The Workforce Diversity in Higher Education report[1] identified major challenges that Asian academics face in Australian universities, including: 

  • their significant under-representation in senior positions, despite the fact that Asians have constituted the majority of international students since the 1980s; 
  • the gender gap among Asian-born academics has widened between 2005 and 2015, while it has been closed for other groups; and 
  • the majority (67.9%) of Asian women felt they had been affected by their immigrant background in the workplace, which was higher than the figure (52.7%) for their male counterparts. 

This research argues for more attention to intersectionality in diversity and inclusion (D&I) efforts to address these issues. Based on 77 qualitative interviews with Asian female academics, it identified several interventions that have been and/or would be helpful in addressing their under-representation and challenges. 

The most crucial one is the university management’s commitment to diversifying the staff and supporting minorities. When there is a strong commitment from senior management, more minorities are hired, and support is provided for inclusion. 

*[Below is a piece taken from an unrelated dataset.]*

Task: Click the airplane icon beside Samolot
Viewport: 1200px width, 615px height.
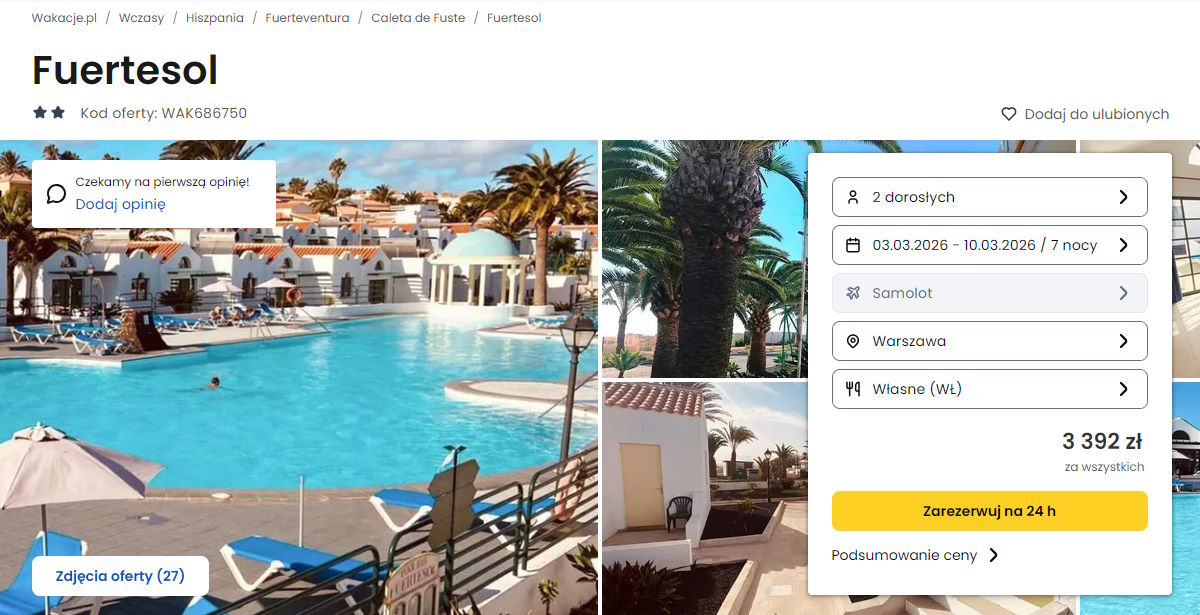Action: point(853,293)
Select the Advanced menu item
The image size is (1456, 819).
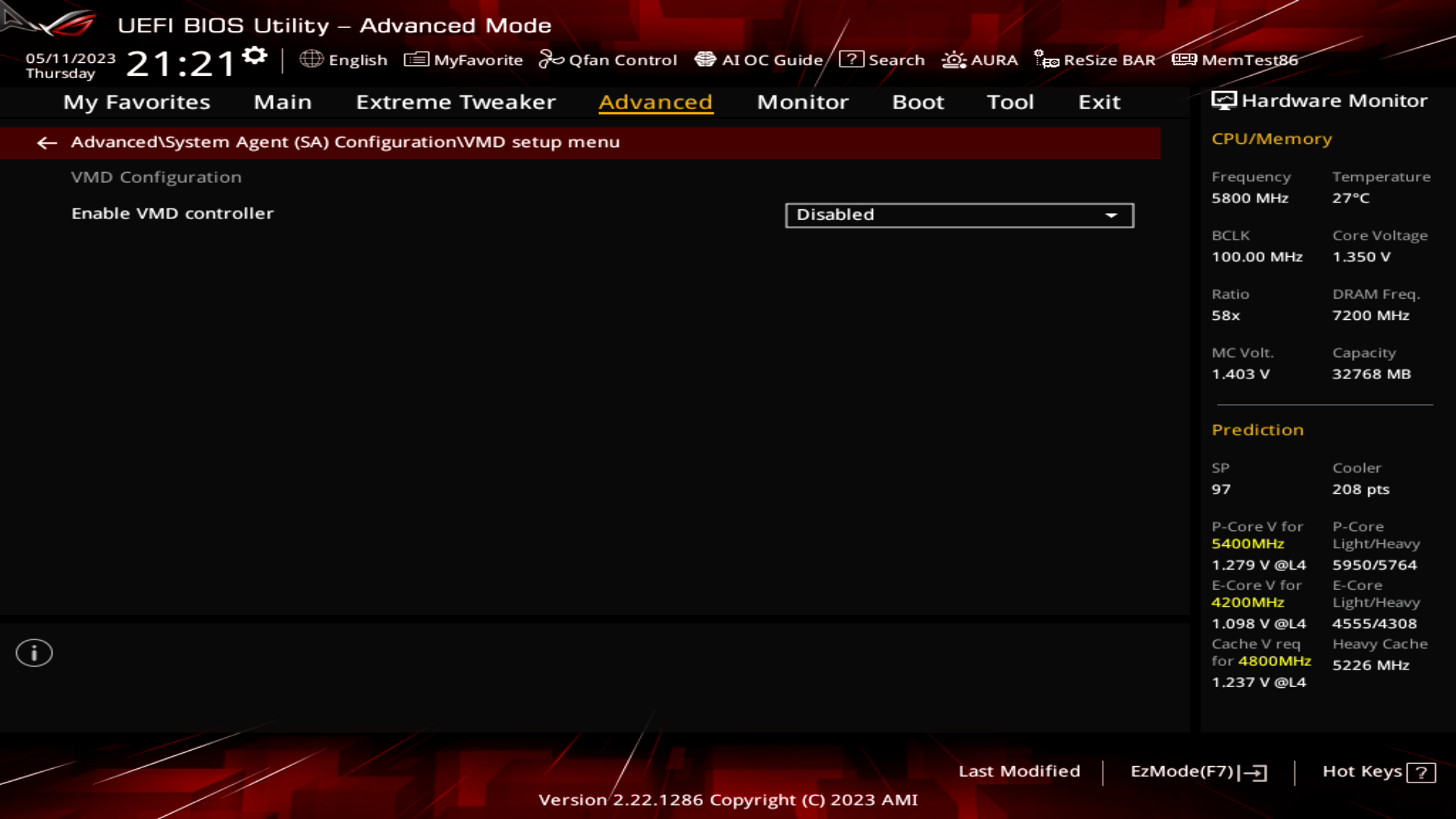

Unconscious bias training is also effective, as studies have demonstrated that unconscious bias often operates in recruitment/promotion processes. Such training should be offered more widely, together with anti-racism and intercultural-awareness training. Training alone, however, will not resolve the under-representation of Asian women: quotas and/or targets, which successfully advanced women’s positions in Australian academia, should also address intersectionality.   

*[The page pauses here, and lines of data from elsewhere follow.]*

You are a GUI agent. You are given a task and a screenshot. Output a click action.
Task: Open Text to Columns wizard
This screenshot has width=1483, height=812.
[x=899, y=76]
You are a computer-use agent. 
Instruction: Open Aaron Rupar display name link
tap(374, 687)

The participants acknowledged that Asian women tend to undervalue themselves and do not feel comfortable with self-promotion due to their cultural upbringing. They also struggle with their family’s gender role expectations. For these matters, mentoring is helpful, though its effectiveness varies, depending on the program arrangements, mentors’ time commitment and the nature of mentorships.  

Long-term, regular consultations and research collaboration with mentors are effective. For those who were educated in Australia, their academic advisors often support them as informal mentors, providing advice and career-related opportunities. Those who were educated overseas, however, struggle to find supportive mentors due to their limited social capital in Australia. Their lack of cultural capital and unfamiliarity with Australia’s higher education system add another challenge. 

Official mentorship is crucial for them, but some participants argued that mentors should be incentivised in the forms of workload and/or remunerations, as they tend to be too busy to meet with their mentees on a regular basis. 

Others reported that the mentoring/leadership programs that specifically cater to minority women were highly helpful. The participants benefitted from developing connections with women in senior management, receiving advice from them and developing support groups with other minority women. Such targeted programs should become more widely available. 

Lastly, the participants emphasised the importance of minority female “role models” in their university communities. Australian universities should have more diverse ethnic and gender minorities in visible leadership positions to inspire future generations of minority academics. 


[1] Oishi N (2017) Workforce diversity in higher education: the experiences of Asian academics in Australian universities [PDF 2,515 KB], The University of Melbourne, accessed 5 April 2022.